I wrote this week’s column at the eleventh hour, hoping I would find something positive and light to write about, but alas nothing came my way.
I guess I should have known better!
The situation in Zimbabwe always gives a ‘cry my beloved country’ feeling for many, which is quite sad because most of the challenges we face are mainly due to irrational policies and poor governance.
Depreciation of the local currency, high inflation and the pending worst drought ever continue to dominate the news.
Of course with the drought, we cannot blame the regime. This is a natural disaster as a result of global warning and climate change.
But, as inflation reaches another record high, with the Zim dollar long since rendered a useless currency, there are growing calls for the Finance Minister, Mthuli Ncube, to resign as he has failed to address the economic turmoil.
“Welcome to Zimbabwe, home to the world’s highest inflation rate – a stunning 1 379 percent per year. It’s time for Finance Minister, Mthuli Ncube, to resign,” wrote American economist, Steve Hanke, on Monday, who is also a professor at John Hopkins University in Baltimore, USA.
Of course, this is not the first time to reach such levels.

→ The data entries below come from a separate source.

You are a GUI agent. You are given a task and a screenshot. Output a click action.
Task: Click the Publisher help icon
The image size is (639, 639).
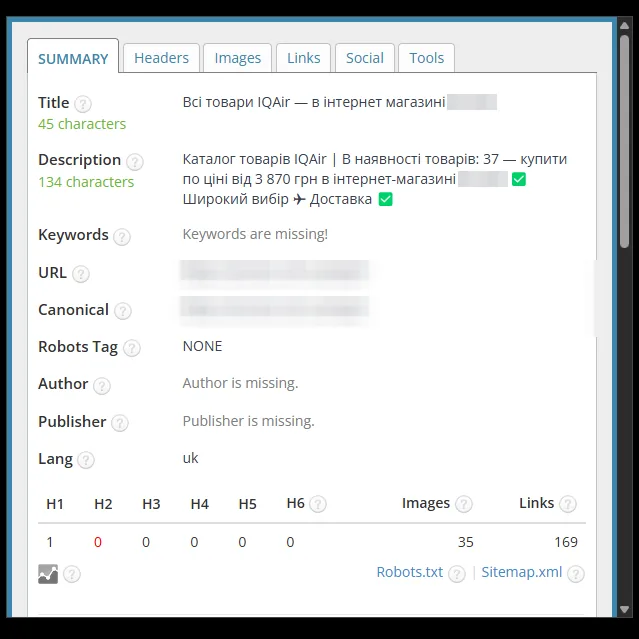[x=120, y=423]
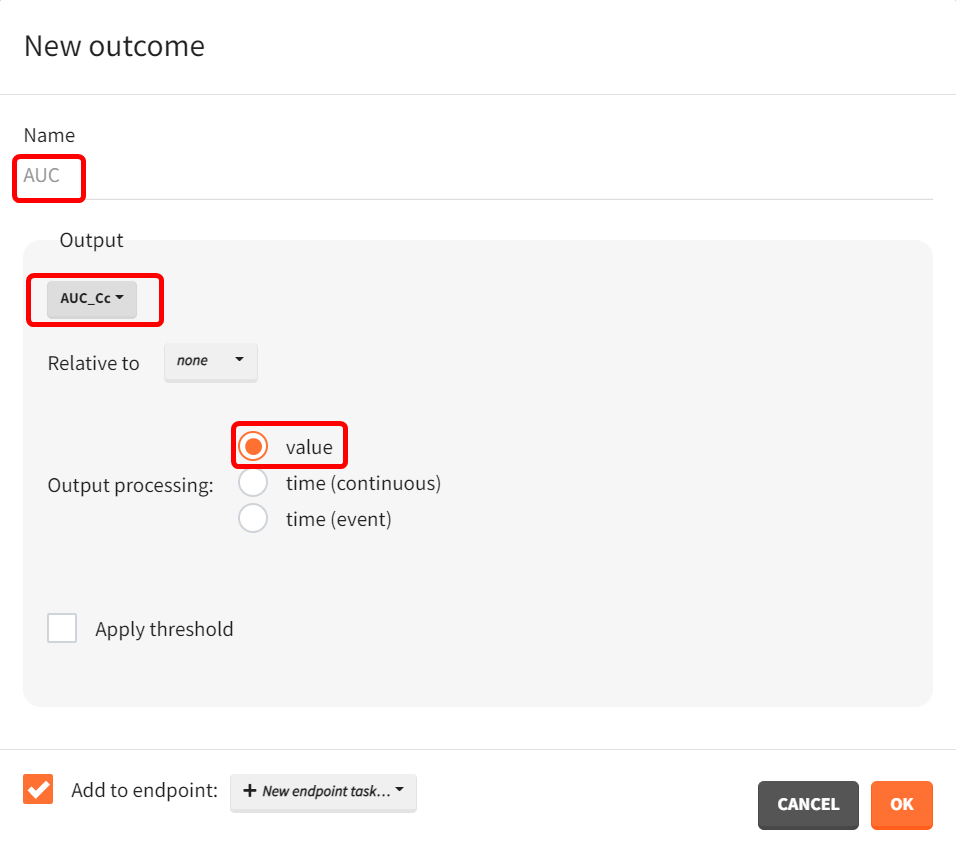Click the time (event) label text
The width and height of the screenshot is (956, 850).
click(338, 519)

One would have thought the regime learnt from the past but, no, looks like they never learn or are in denial that the Zimbabwe dollar is hopeless.
The local currency was reintroduced in 2019 to replace a multi-currency system that had somehow stabilised the country’s volatile economy. It has, however, failed to work as the US dollar has become the preferred currency.
Despite its poor performance, President Emmerson Mnangagwa has said the Zimbabwe dollar is here to stay.
Ncube, on the other hand, reckons he is the best Finance Minister ever regardless of his policies backfiring and triggering massive price hikes.
The sugar tax, which was introduced last year, has sparked a sour price increase in sugary beverages, notably the popular Mazoe Orange Crush, which is now selling for between US$4 (P61.20) and US$5 (P68) up from US$3 (P40.80).
The tax was introduced during last year’s budget, which was described as anti poor.
Meanwhile, health workers were set to down tools this Thursday (29th February) citing same old problems that the government has failed to resolve over the years. The strike is expected to end on Saturday, on condition the government responds to their grievances.
Health workers said they were facing severe challenges due to the volatile economic situation which has eroded their salaries and allowances.
They also cited unavailability of essential tools of trade.
In 2019, Zimbabwe’s health workers embarked on a 90-day strike which resulted in hundreds of people dying in public hospitals due to lack of care.
It seems we are stuck in a vicious cycle where the same old problems keep coming back to haunt us!